In [125]:
import torch
import torch.nn as nn
from torch.nn import functional as F
device = "cuda" if torch.cuda.is_available() else "cpu"
print(device)
block_size = 8
batch_size = 4
max_iters = 1000
eval_iters = 250
learning_rate = 3e-4

cuda


In [126]:
with open("wizard_of_oz.txt", "r", encoding="utf-8") as f:
    text = f.read()
print(len(text))

232310


In [127]:
print(text[:200])

﻿  DOROTHY AND THE WIZARD IN OZ

  BY

  L. FRANK BAUM

  AUTHOR OF THE WIZARD OF OZ, THE LAND OF OZ, OZMA OF OZ, ETC.

  ILLUSTRATED BY JOHN R. NEILL

  BOOKS OF WONDER WILLIAM MORROW & CO., INC. NEW


In [128]:
chars = sorted(set(text))
print(chars)

['\n', ' ', '!', '"', '&', "'", '(', ')', '*', ',', '-', '.', '0', '1', '2', '3', '4', '5', '6', '7', '8', '9', ':', ';', '?', 'A', 'B', 'C', 'D', 'E', 'F', 'G', 'H', 'I', 'J', 'K', 'L', 'M', 'N', 'O', 'P', 'Q', 'R', 'S', 'T', 'U', 'V', 'W', 'X', 'Y', 'Z', '[', ']', '_', 'a', 'b', 'c', 'd', 'e', 'f', 'g', 'h', 'i', 'j', 'k', 'l', 'm', 'n', 'o', 'p', 'q', 'r', 's', 't', 'u', 'v', 'w', 'x', 'y', 'z', '\ufeff']


In [129]:
vocab_size = len(chars)

In [130]:
# Need to tokenize
# Tokenizer consist of encoder and decoder
# Encoder will convert each element of char array to an integer

string_to_int = { ch:i for i,ch in enumerate(chars) }
int_to_string = { i:ch for i,ch in enumerate(chars) }
encode = lambda s: [string_to_int[c] for c in s]
decode = lambda l: ''.join([int_to_string[i] for i in l])

In [131]:
encode("hello")

[61, 58, 65, 65, 68]

In [132]:
decode(encode("hello"))

'hello'

<br>This is a character level tokenizer.
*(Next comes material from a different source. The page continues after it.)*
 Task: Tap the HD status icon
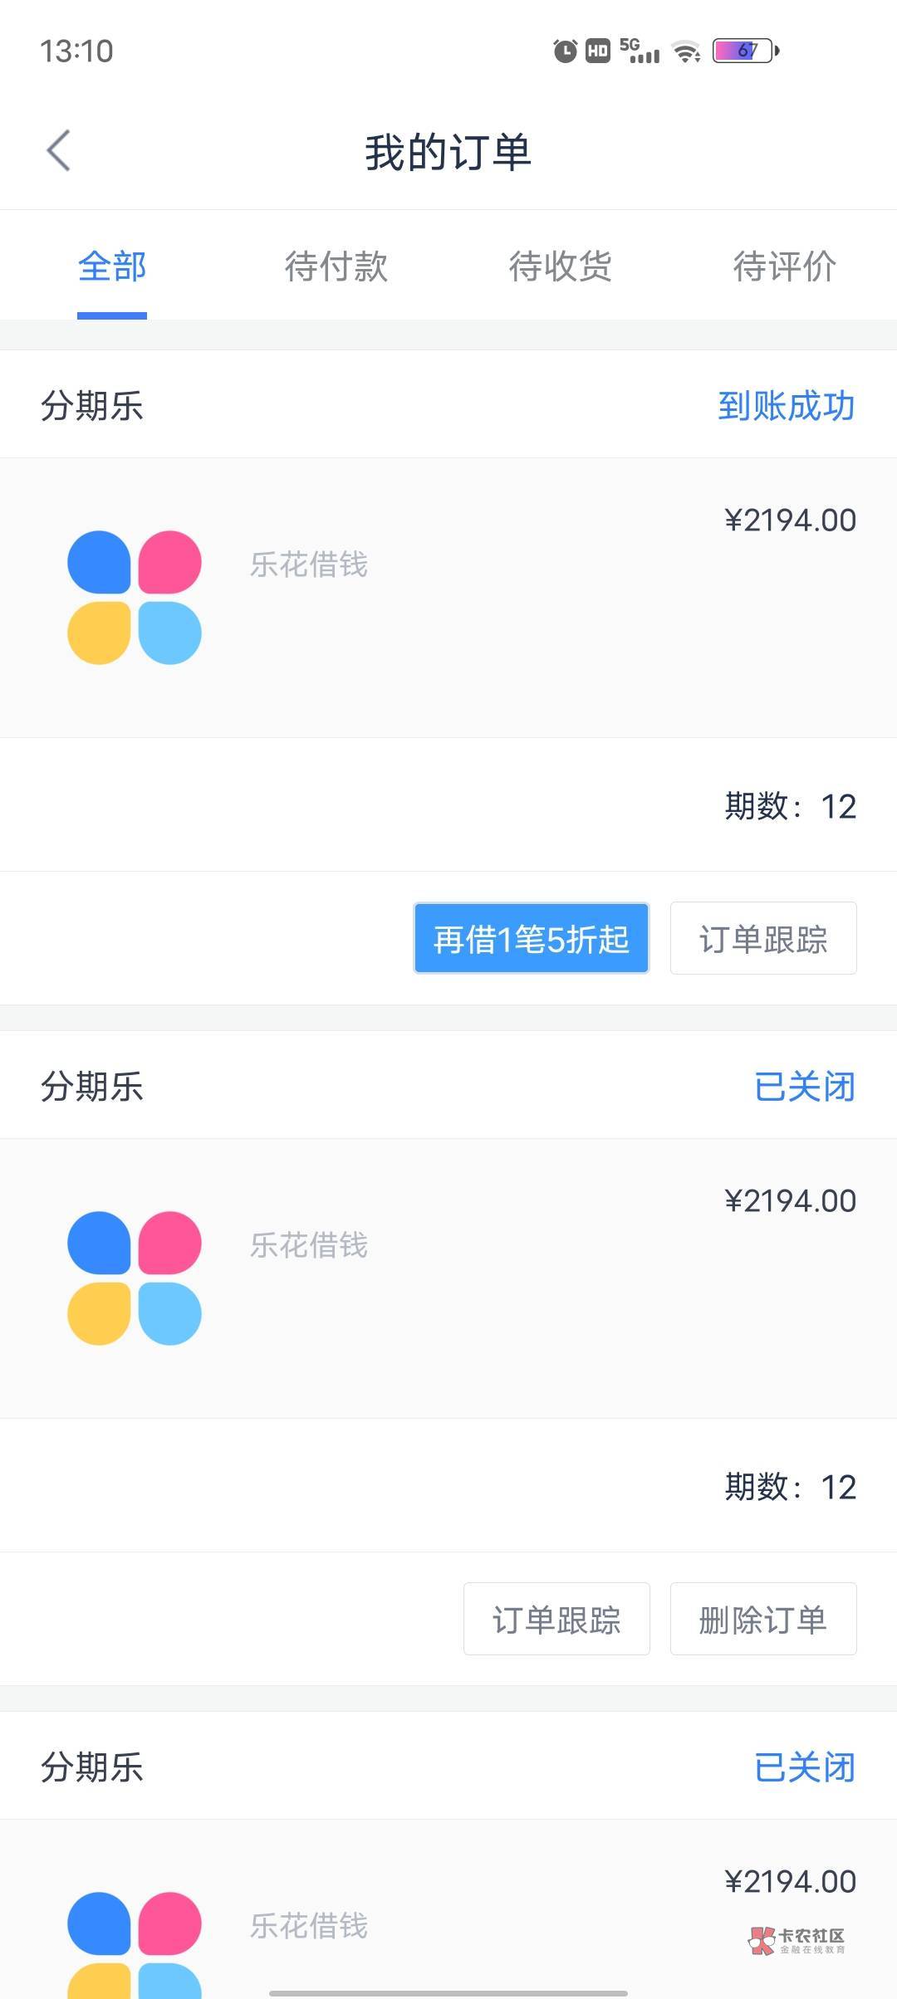coord(598,51)
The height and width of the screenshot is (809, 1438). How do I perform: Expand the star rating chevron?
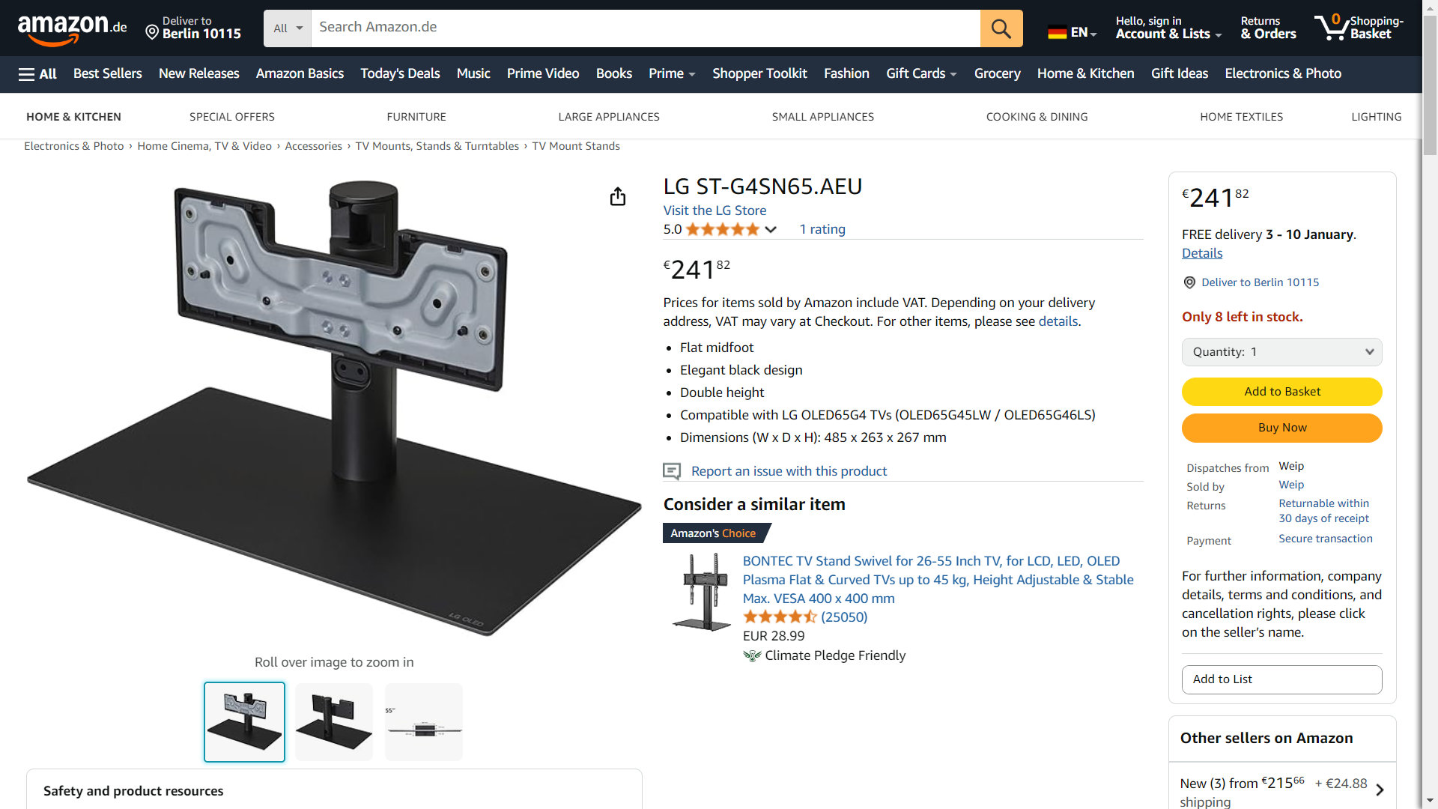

We have a small vocabulary and lot of characters to encode decode.
If we use a word level tokenizer, we need to have large amount of vocabulary.<br>
<br> PyTorch will help with math, matrices, algebra, etc

In [133]:
data = torch.tensor(encode(text), dtype=torch.long)
# Long Sequence of Tensor Integers

In [134]:
print(data[:100])

tensor([80,  1,  1, 28, 39, 42, 39, 44, 32, 49,  1, 25, 38, 28,  1, 44, 32, 29,
         1, 47, 33, 50, 25, 42, 28,  1, 33, 38,  1, 39, 50,  0,  0,  1,  1, 26,
        49,  0,  0,  1,  1, 36, 11,  1, 30, 42, 25, 38, 35,  1, 26, 25, 45, 37,
         0,  0,  1,  1, 25, 45, 44, 32, 39, 42,  1, 39, 30,  1, 44, 32, 29,  1,
        47, 33, 50, 25, 42, 28,  1, 39, 30,  1, 39, 50,  9,  1, 44, 32, 29,  1,
        36, 25, 38, 28,  1, 39, 30,  1, 39, 50])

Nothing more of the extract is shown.